Item-finding lines

## BEGIN

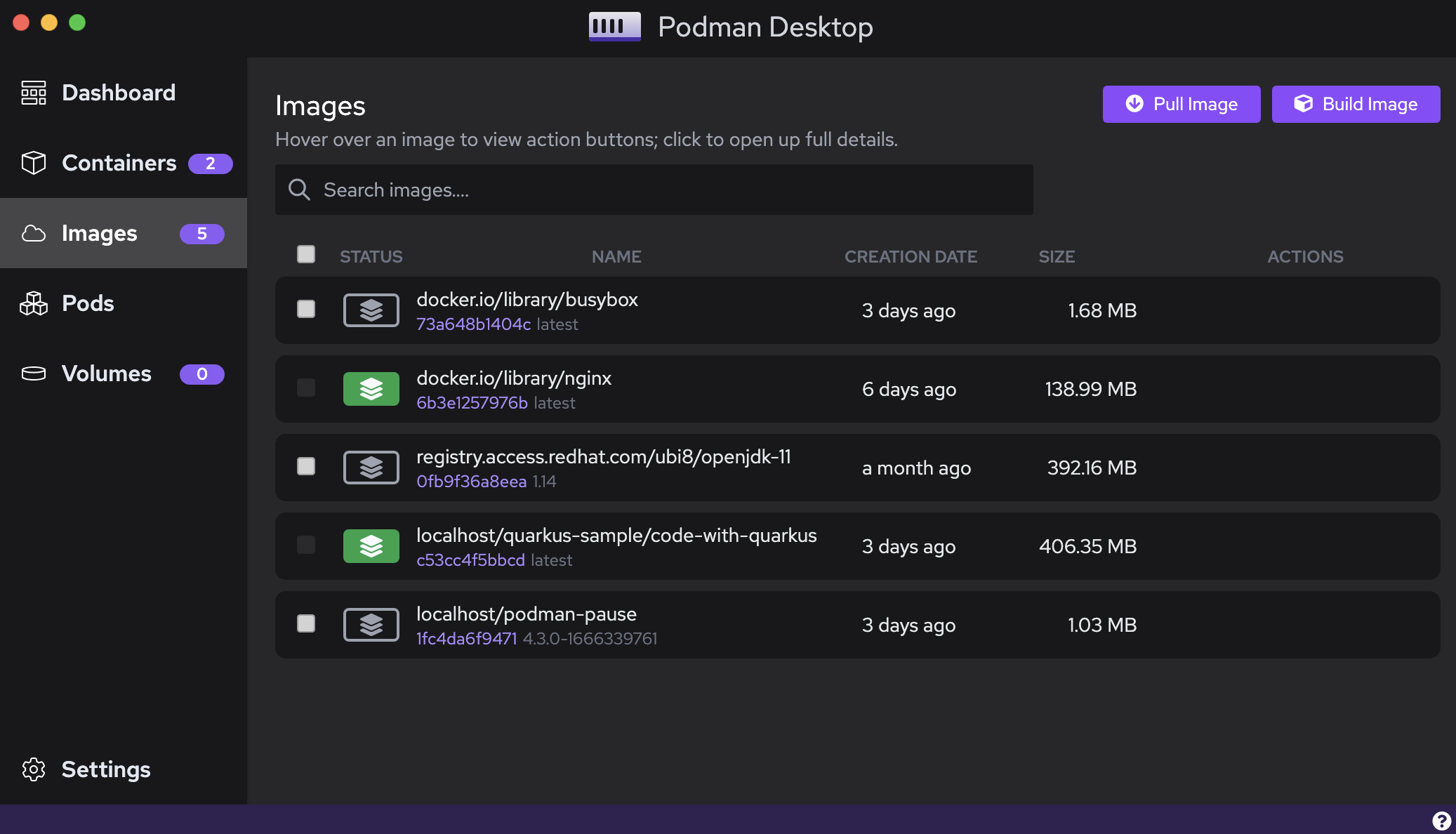
Task: Click the Dashboard sidebar icon
Action: tap(34, 93)
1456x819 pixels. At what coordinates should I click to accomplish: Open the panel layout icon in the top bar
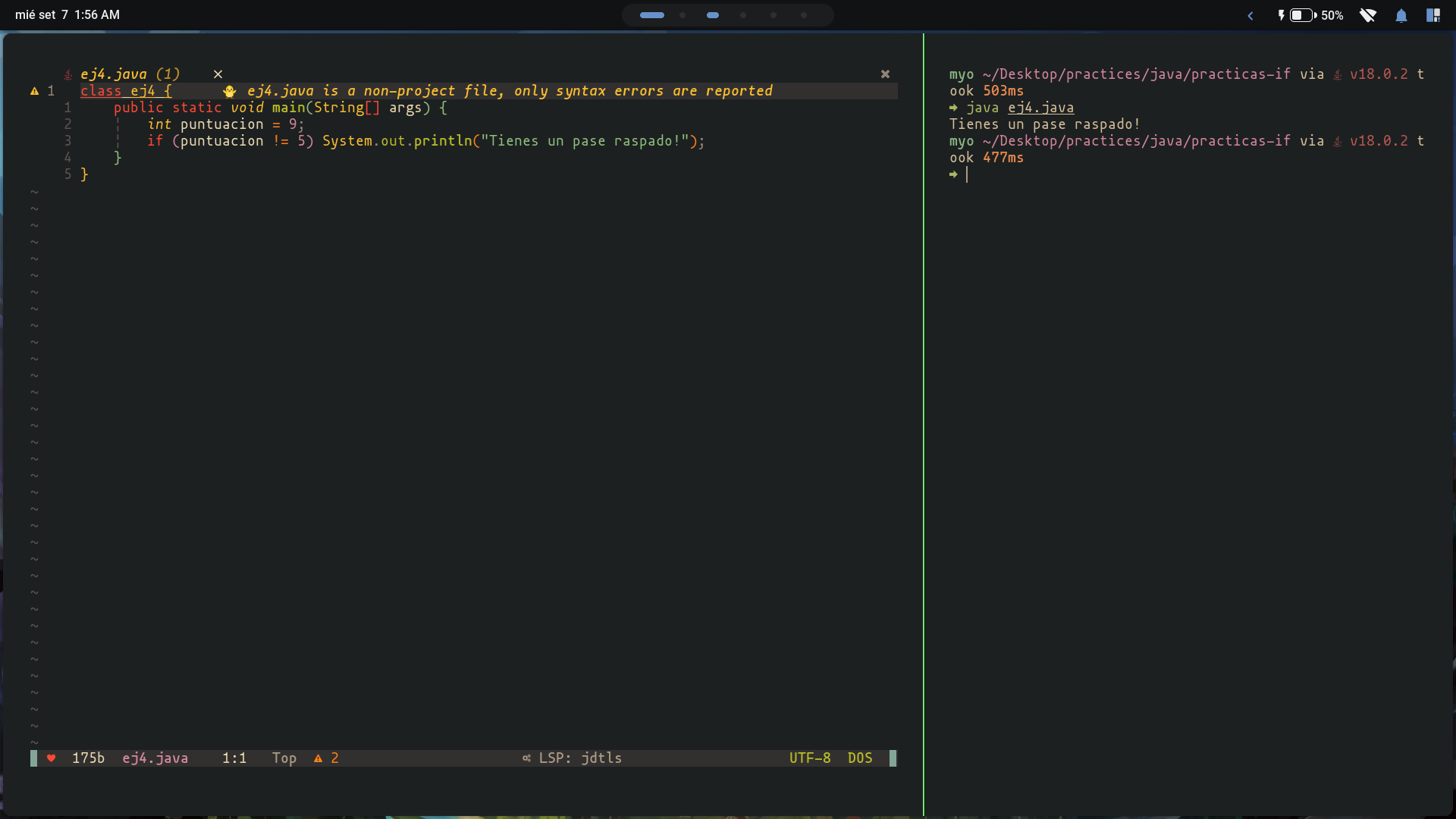1432,15
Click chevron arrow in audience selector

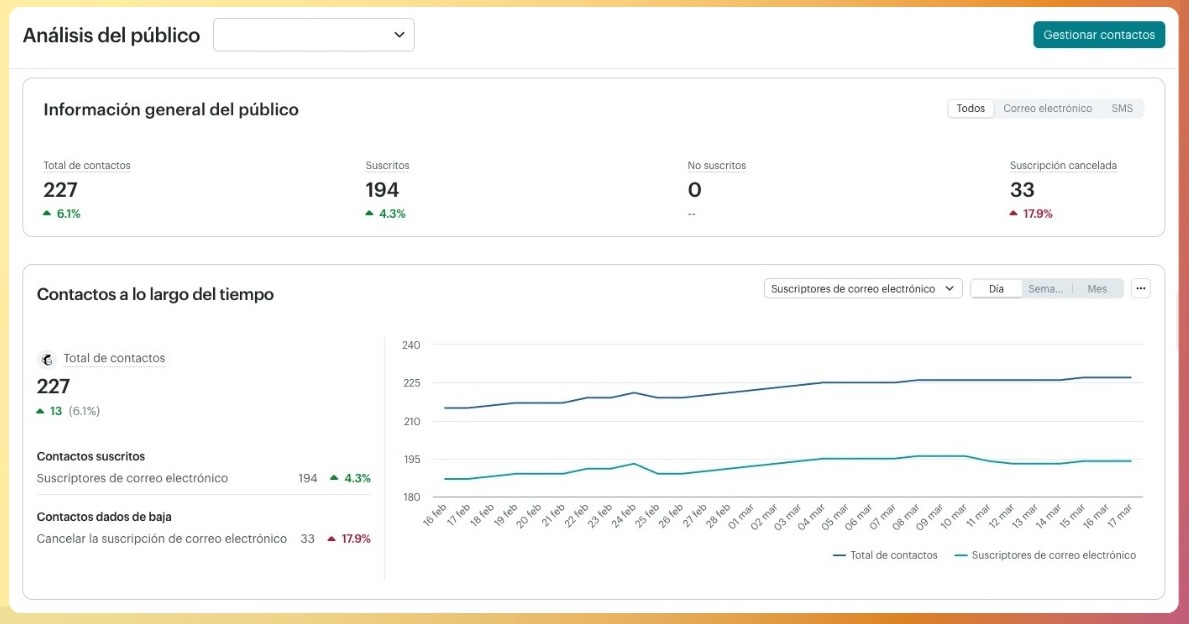[399, 35]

## END

Exercise description
Return all of the lines above word for word, without the pictures.

Written answer
Task: Click the Dashboard sidebar icon
Action: tap(34, 93)
1456x819 pixels. At what coordinates should I click to accomplish: Open the panel layout icon in the top bar
1432,15
Click chevron arrow in audience selector

[399, 35]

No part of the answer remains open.